Breanna Stewart is using her free agency frenzy to spotlight the WNBA's travel woes
One of the league's top free agents — whom Colas also represents — has taken the issue into her own hands. Breanna Stewart, the four-time All-WNBA first teamer widely considered one of the greatest talents the league has ever seen, is publicly factoring flights into her looming and closely watched free agency decision.
In addition to her previous franchise — the Seattle Storm — the two-time WNBA champion and two-time finals MVP is reportedly considering the Liberty, Minnesota Lynx, and Washington Mystics as potential landing spots. Each of those teams is owned by a billionaire who can undoubtedly afford the lofty price tag required to hire a private jet for the season.
The Liberty and Lynx governors have both even publicly come out in support of charter flights for the league — a stance surely not lost on Stewart. Several additional franchise owners around the WNBA have reached similar conclusions, though some have voiced their support louder than others.
"Most owners and players are in sync and want to be empowered to do what is right for them," Colas said, adding that "owners who are not willing to invest should not be holding back a league with owners, prospective owners, and players who are."

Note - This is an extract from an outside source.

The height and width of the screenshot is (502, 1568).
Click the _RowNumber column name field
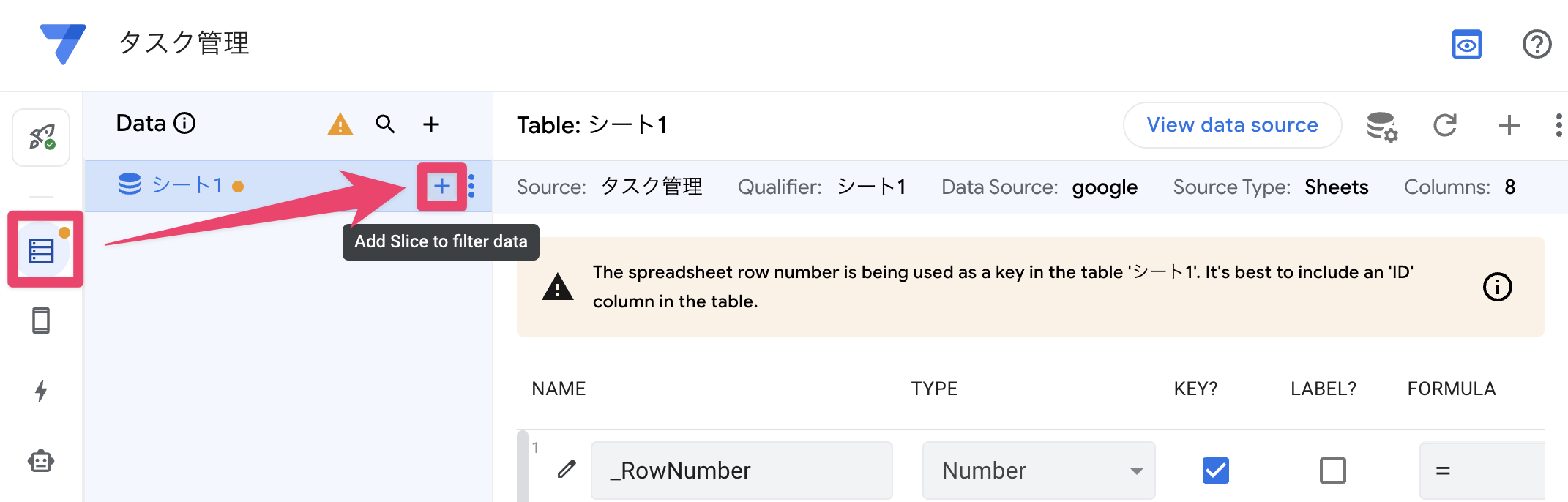coord(741,470)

But enabling each team to travel as it sees fit would require a vote from the WNBA's Board of Governors, and as recently as September 2021, such a measure did not receive majority support. Players were outraged after Howard Megdal's bombshell report revealed that owners had turned down a plan Tsai proposed that would cover charter flights across the league for a full three years out of fear that the athletes would "get used to" the treatment.

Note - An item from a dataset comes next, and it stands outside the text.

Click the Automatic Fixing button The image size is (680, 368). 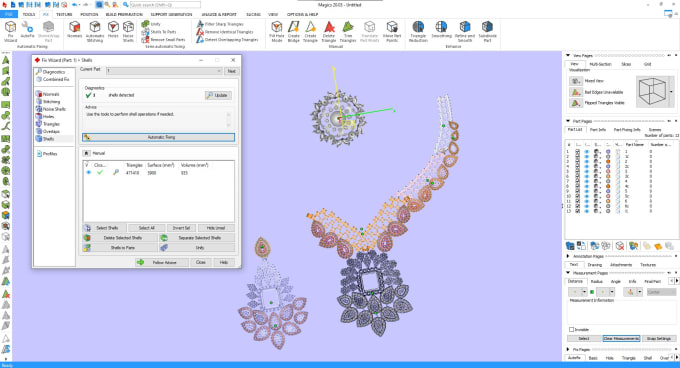pyautogui.click(x=158, y=137)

The WNBA denies that such a vote ever took place:
"At no point was there a New York Liberty proposal for the WNBA Board of Governors to consider offering three-years-worth of charter flights for WNBA teams," a league statement read. "It was agreed that the Liberty would explore opportunities regarding charter flights and present it to the Board. To date, that has not happened."
Sports Illustrated, the outlet that originally released the report, insists they've "confirmed this took place from a source who heard the exchange directly."
Only a year and a half later, there's reason to believe the tides are turning in the players' favor
Between the court of public opinion, Griner's increased security needs, Stewart's free agency sweepstakes, and players' overwhelming demands for change, team owners are facing more pressure than ever to back the charter flight cause.
And Stewart's even willing to back the campaign herself. The 2018 MVP took to Twitter to announce that she's prepared to help "subsidize charter travel for the entire WNBA" by offering her "NIL, posts + production hours."
"Who's with me?" she added.
—Breanna Stewart (@breannastewart) January 22, 2023
Plenty of high-profile stars jumped to get on board. Several current WNBA players, including Nneka and Chiney Ogwumike, Elena Delle Donne, Napheesa Collier, Alysha Clark, Erica Wheeler, Kahleah Copper, and Natalie Achonwa, offered their support in the comments.
NBA All-Star Ja Morant, UConn Huskies superstar Paige Bueckers, and retired WNBA great Sue Bird all chimed in with messages of encouragement, too.
The exercise left little doubt that other players are ready to follow Stewart's lead, posing a significant threat to team owners; if you don't build it, they won't come.
Regardless of whether the WNBA reaches an agreement on charters in the immediate future, the league's stars — including Stewart, who is eligible to sign with a team starting February 1 — have every incentive to sign with franchises investing in the betterment of their individual teams and the league as a whole.
"Every player wants to play for an organization that treats them well; it's that simple," Kane said. "And let's be clear that most of what the players are asking for, including charter travel, are things that improve quality of play and the product the league is able to put on the court every night.
"These women are the best in the world," she added. "They should be treated that way. It needs to change."